Monday, June 4, 2012

Sweetest Thing, U2

When a band tries simply to render an artistic vision and fame is a side-benefit that they didn’t see coming and have an ambiguous relationship at best with, we applaud them. When they start out telling people “we’re gonna be the biggest band in the world” and then, well, become the biggest band in the world, doing entire concerts from inside a giant lemon, we call them U2 and we say they’re wankers. At least we do if we’re online.

Once upon a time, I became a regular visitor to the website New Order Online, and by “regular” I mean “I spent hours there arguing the merits of various late-twentieth-century popular music artists such as a certain Irish quartet who you may have heard of. In fact, if you’ve never heard of New Order, you probably don’t want to visit that particular website; we would’ve reamed you for your lack of knowledge. New Order, in brief Cliff’s Notes version, once was a post-punk outfit named Joy Division, until Ian Curtis (the lead singer) killed himself and his bandmates had to decide whether or not to carry on. In one of history’s nice little coincidences, AC/DC were going through the same period of grief versus practical concerns that same year, 1980. They got Brian Johnson, who sounded a lot like Bon Scott, and went on to be even bigger. Joy Division changed to New Order, elected guitarist Bernard Sumner to front-man position, and went electronic. And they were great; trust me, a blind download of “Substance” (their best-of circa 1987) would be worth your money. But they never got to be as big as they should have.

Or as big as U2 became…

You’ve heard of U2; from the beginning, they made quite a racket, and they’re still at it. I don’t even have to pretend to offer a history lesson or highlight any of their songs, because you’ve heard them. In fact, they’re so omnipresent that I think this is part of why people absolutely hate them. It’s far more fashionable (and frankly more fun) to mock Bono’s pretensions at being a world statesman (though it turns out he’s pretty good at it) or consider the band as a whole as merely imitators and not innovators, benefiting from America’s fascination with anything that has a foreign accent, seems exotic without being threatening, and rocks in an arena-rock, balls-to-the-wall way.

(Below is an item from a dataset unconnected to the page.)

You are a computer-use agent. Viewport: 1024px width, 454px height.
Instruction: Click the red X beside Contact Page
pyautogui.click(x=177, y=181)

And I was right there at the barricades, bagging on Bono and the boys even as…well, even as I had to admit that I liked their music. Most of these essays are about music that was big during my youth, and I think that’s the way a lot of people’s iPod songlists are: as much as you want to think you’re hip and with it, the songs you listen to the most are the ones you grew up with or associate with different times in your life (thus the autobiographical nature of many of these essays). U2 might be the Train of the Eighties, except for the fact that they did great, great songs. My cousin Brandon is a big U2 fan, with zero trace of irony in his fandom.

But being a fan doesn’t mean you can’t hold the band’s feet to the fire when they do something you can’t get behind. I’m sure if you asked him, he could name a few times when U2 let him down, or released something that wasn’t up to their previous standards. But something that I’ve noticed with even the songs that I didn’t care for first time around: eventually they grow on you. For every fist-pumping “Bad” that snares you in from the first lyrics or drum break, there’s a “Sweetest Thing” that seems nice enough but nothing to write home about, until it worms its way into your cerebral complex and makes its case.

For all the bombast that they’re known for, U2 can be surprisingly quiet when they want to be. Even “One” is more restrained, I think, than the usual crowd-pleaser. And “Sweetest Thing” is that rarest of U2 songs past a certain point in their recording history: it’s just a love song, albeit with an edge (get it? “Edge!”) of melancholy. Once upon a time, U2 sang simple songs about simple emotions in a complicated way. Oh, and Bono is one of the best singers in rock history. Yes, he really is, and “Sweetest Thing” is a good reminder of that. I think so, anyway.

Picking on a popular artist is fun, no doubt, and I enjoy bagging on so many bands and artists that I can’t really say I’d ever really like even in an ironic way. But I like U2, I don’t love them but I like them, and I like some if not all of their music. I may envy them their money, fame, ability to help charity, lack of a day job, and so on. But I like them, enough to mock them on occasion. But you know I don’t really mean it.